Yesterday, I went to look around Brookwood cemetery in the elite company of two pioneers: Ken West, who sparked the natural burial movement here and, subsequently, worldwide; and Cynthia Beal, a natural burialist from the US. Ken is gentle and principled. He’s all for stripped-down simplicity. Cynthia is questing, questioning. She’s an environmentalist who makes things happen. Both are highly intelligent, so there were times when I fell off the back of their conversation bigtime. But if you look at a cemetery through the eyes of people with their combined knowledge of ecology, soil science, the law, lobbying and actually running cemeteries, you pick up a lot, even me. It was a privilege, let me tell you.

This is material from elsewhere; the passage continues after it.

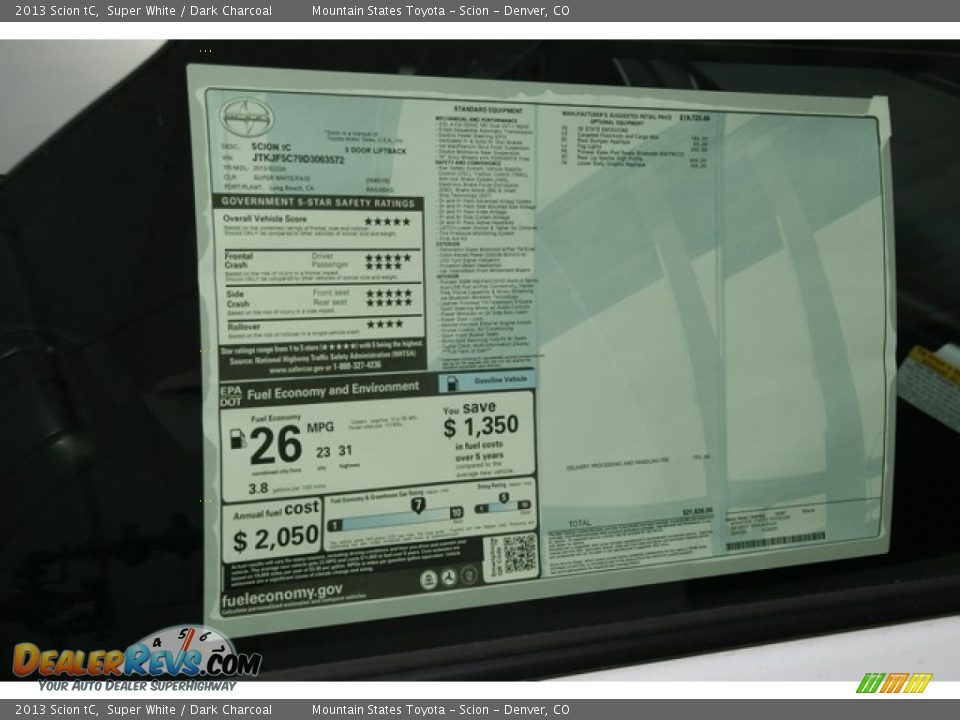Click the VIN number JTKJF5C79D3063572
Image resolution: width=960 pixels, height=720 pixels.
point(298,159)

It’s a dreadful place of untended graves and collapsing monuments. It is the antithesis of all that it aspires to be, utterly incoherent. Especially consonant was the spectacle of an obelisk perhaps twenty-five feet high which, weary of pointing to Eternity, had just flung itself down.
Ken and Cynthia debated memorialisation. People want, need, to mark the spot. They must have somewhere to go and something to do. Problem is, most people stop doing that after around ten years, that’s when the rack and ruin set in. Cynthia is all for enabling people to mark the spot in ways which are not ecologically hostile. Ken is for anonymity and subsumation (a new word. I like it.)

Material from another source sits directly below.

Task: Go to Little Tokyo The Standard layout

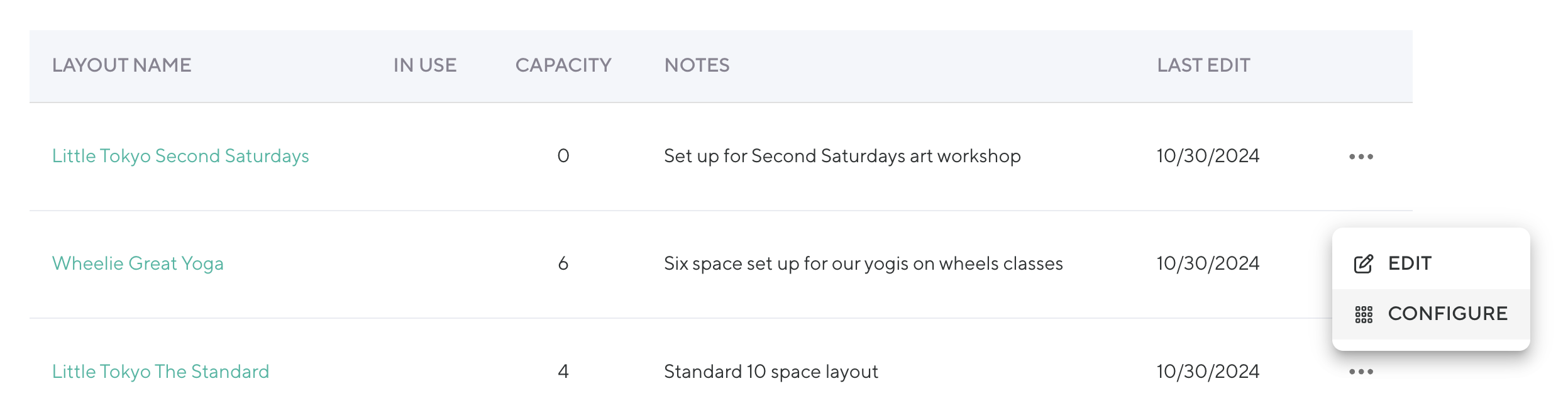Action: point(160,372)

It’s a complex matter, this business of memorialisation. Very complex. People tend graves to show they care. “Vanity!” said Ken. “Can they not show they care by allowing nature to receive them back, by permitting them to create habitats?”

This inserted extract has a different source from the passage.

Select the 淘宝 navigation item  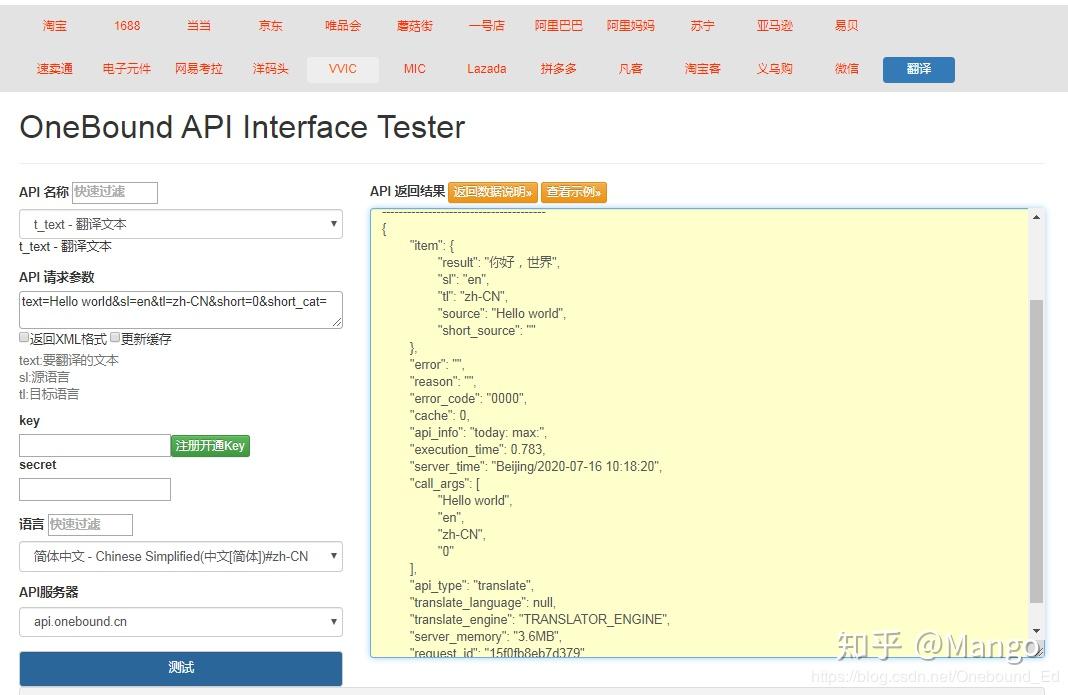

My feelings exactly. But we don’t feel for all.
For all that, Brookwood is an object lesson in the vanity of human wishes. Its 500 acres are an ecological and memorial near-waste of space. Dire to think that it’s got around 250 years to go before it’ll be full.
On the journey back I overtook a catering caravan travelling to Glorious Goodwood. I passed signs to Royal Ascot. I reflected that I had spent the day at Buggered Brookwood.
Labels: memorialisation
2 Comments:
We went to Brookwood last week. It had one extra ingredient - myxomatosis. Seeing the place scattered with dead and dying rabbits gave it a real "Stephen King" vibe, as did the rabbit holes in some of the graves. Such a contrast with the order, elegance and peace of the Military Cemetery that we'd come to visit.
Jan
This article, and the one on Sarah Walton's urn/birdbaths, as well as the virtual commemorative sites discussed on this blog, gets me thinking about memorialization.
It's never appealed to me much, but it's clearly important to some people. The information that most headstones become neglected after ten years doesn't surprise me, though; I'd be worried if they didn't. A memorial to mark the physical place of the dead person in our life seems to me to be a temporary reference point, while finding out where they actually belong and taking them there.
The best place for our dead is somewhere they can stay, and it takes time to find somewhere like that in our secular world, with no signposts to an assembly point in the sky to await the second coming any more. We have to work it out for ourselves now, thank god, and it takes time. Meanwhile, you need a grid reference that you can still navigate to - hence the crumbling stones, the vanishing dodgy in memorium sites, and stolen bird baths. But don't try and preserve them; you can't take it with you when you go.